In The Last Six Months Techdirt’s Antispam Algorithm Has Stopped Over A Million Spam Comments; Should We Lose 230 Protections For That?
The Supreme Court is currently deliberating whether or not algorithms deserve protections under Section 230. And I hear from lots of people that maybe Section 230 wasn’t meant to cover algorithmic policing and recommendations of content. But that’s utter nonsense.
The whole area of content moderation first came about as a response to the earliest versions of spam. And one thing that people learned quite quickly is that you can’t manually police for spam if your site has even the slightest level of popularity. It will get flooded.
This is why any site needs to have some sort of automation to deal with spam. Indeed, for years, Techdirt has actually been using a combination of multiple different tools and setups to fight spam comments, but I’d never really looked into the numbers until just recently (mostly on a whim because I found the setting where those stats are!), and it’s kinda stunning. First off, we get way more spam attempts than I had even realized.
In the last six months alone, Techdirt received over 1.3 million attempts to spam our comments. That’s compared to the slightly over 40,000 legitimate comments we received in the same period. Here’s a chart of the spam comments per month:
I have no idea why spam grew so rapidly in January and February before falling in March, but even with 125,000+ spam messages in March, it completely dwarfs the amount of legitimate comments we got. The only possible way to keep up is to use automated systems. And, to be clear, while some small percentage of spam does get through, and we have a few legit comments caught in the spam filter, I’d argue we do a pretty good job of catching most spam, and allowing through most comments.
But, the larger point: without the multiple algorithmic systems we use to catch spam, we’d never be able to manage that amount of spam. Hell, we couldn’t handle manually dealing with less than 1% of the spam we actually get attempted right now. It would overwhelm us.
So if the courts (or, horror of horrors, Congress) were to decide that “algorithms” no longer are protected under Section 230, it would destroy Techdirt. While the 1st Amendment would eventually protect us, the lack of 230 protections would make using a spam filter a liability that would open up the risk of having to fight a full legal battle just to prove our right to block spam comments.
As such, our choices would be to turn off the algorithms and let spam flow, shut down our comments entirely, or risk ruinous lawsuits for the “harm” of trying to stop spam with an automated filter.

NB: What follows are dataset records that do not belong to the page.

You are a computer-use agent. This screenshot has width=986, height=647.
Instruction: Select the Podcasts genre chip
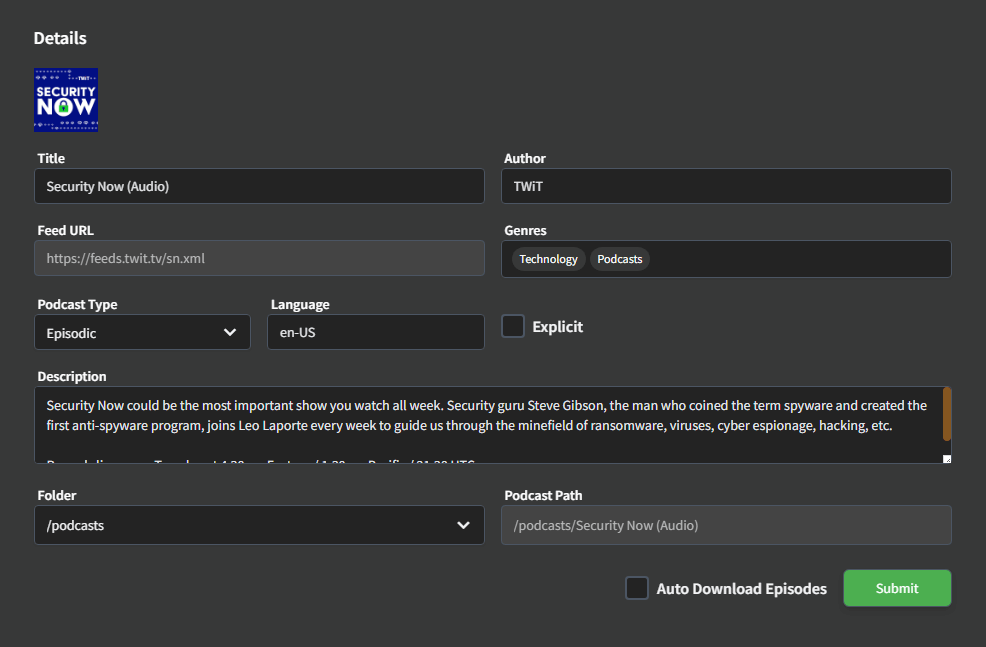point(619,259)
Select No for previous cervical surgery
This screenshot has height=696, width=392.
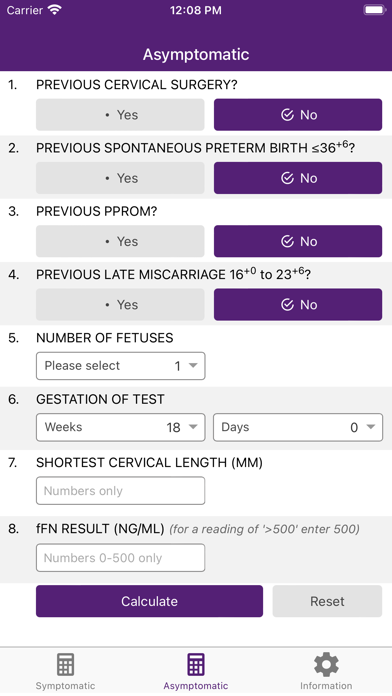298,115
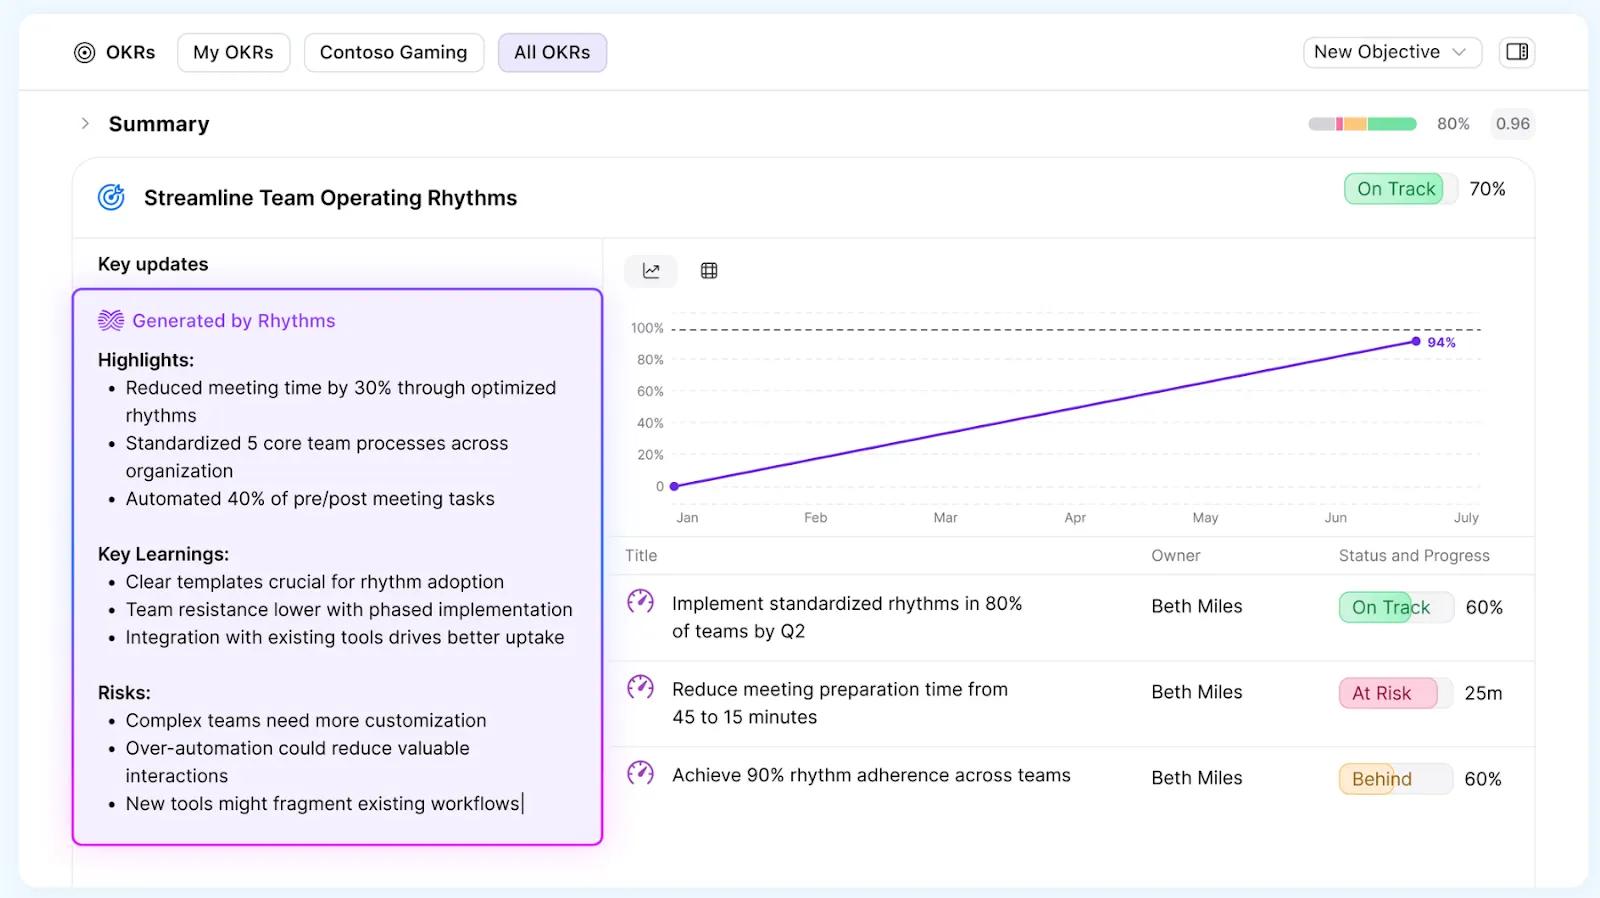
Task: Switch to table grid view
Action: [x=709, y=271]
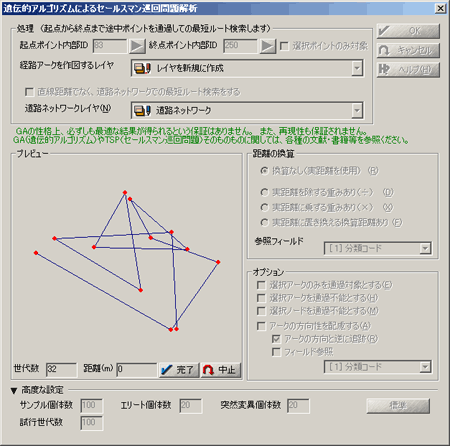Click the 標準 button
Viewport: 450px width, 446px height.
(398, 406)
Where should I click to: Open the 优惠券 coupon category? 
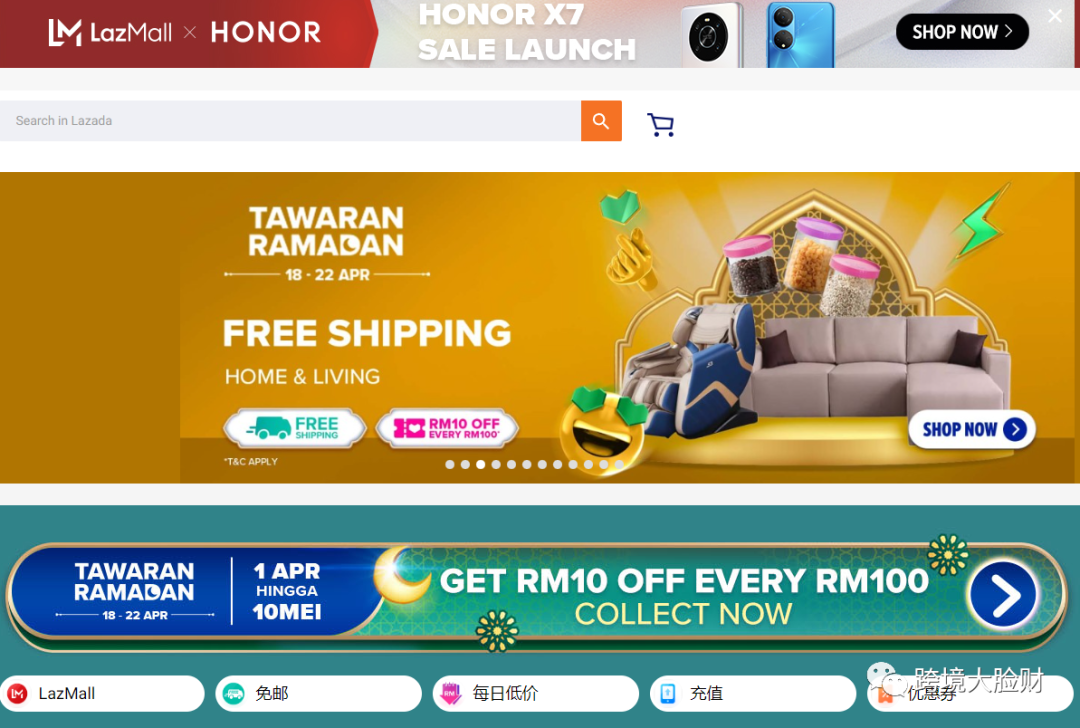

Technological filters (i.e., algorithms) should obviously be protected by Section 230, because without them, we lose the ability to fight spam, and the amount of such content is truly overwhelming. And that’s just for us, a pretty small site. Imagine how larger sites are dealing with this stuff.
spam is evil
Without spam countermeasures there would be no forum. I used to use usenet quite a bit as a forum. Then spammers flooded it so bad it wasnt any good for anything else.
I would mostly agree (before the site migration I don’t think I ever had a comment caught). After the migration, it seems that some small percentage 5-10% (maybe?) fail to go through. Some times there’s a weird 429, which basically only occurs when I stop browsing to read an article, and then post a comment. If I got through and refresh several pages at once to look for new comments… it works fine. It also does seem like the comment system has been less ornery in the last month or so (but maybe that’s because I’ve been posting a bit less often).

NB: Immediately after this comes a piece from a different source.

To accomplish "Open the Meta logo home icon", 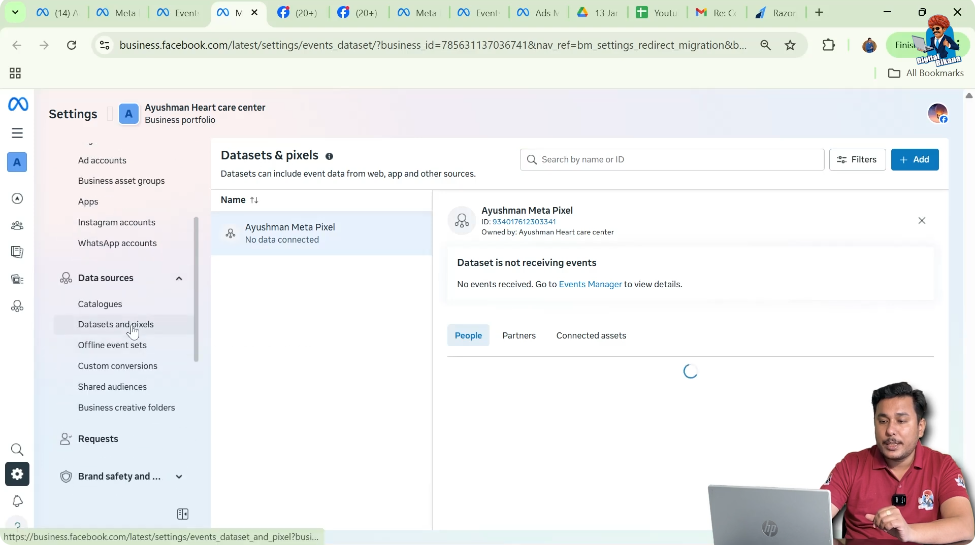I will tap(17, 105).
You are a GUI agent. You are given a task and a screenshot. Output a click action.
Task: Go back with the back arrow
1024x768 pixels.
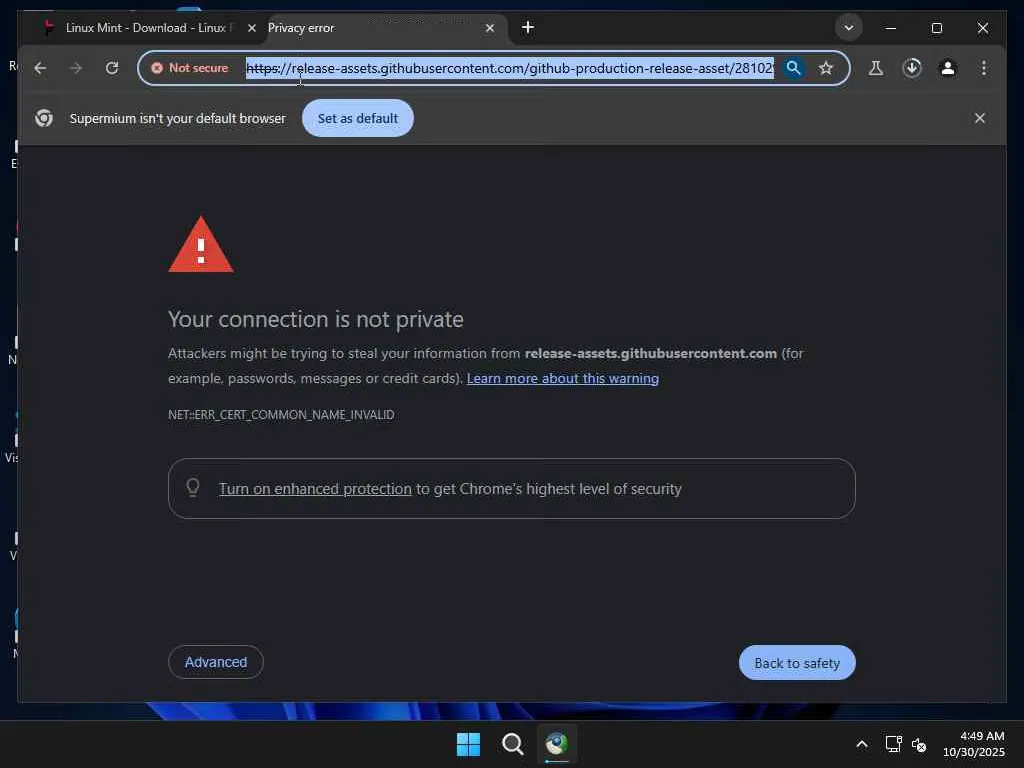[x=40, y=68]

Anyhow: Techdirt’s comment system is probably the best one I’ve seen. SCOTUS making its legality unclear would be a huge blow… probably too all the US. And it would also be pretty damaging for any self-hosting with user-generated content (and I guess most mastodon instances?).
It seems about the same to me, and the “Preview” button still does absolutely nothing (as has been the case since the “upgrade”). And the comment box still doesn’t show enough context, which results in errors such as accidentally-top-level posting.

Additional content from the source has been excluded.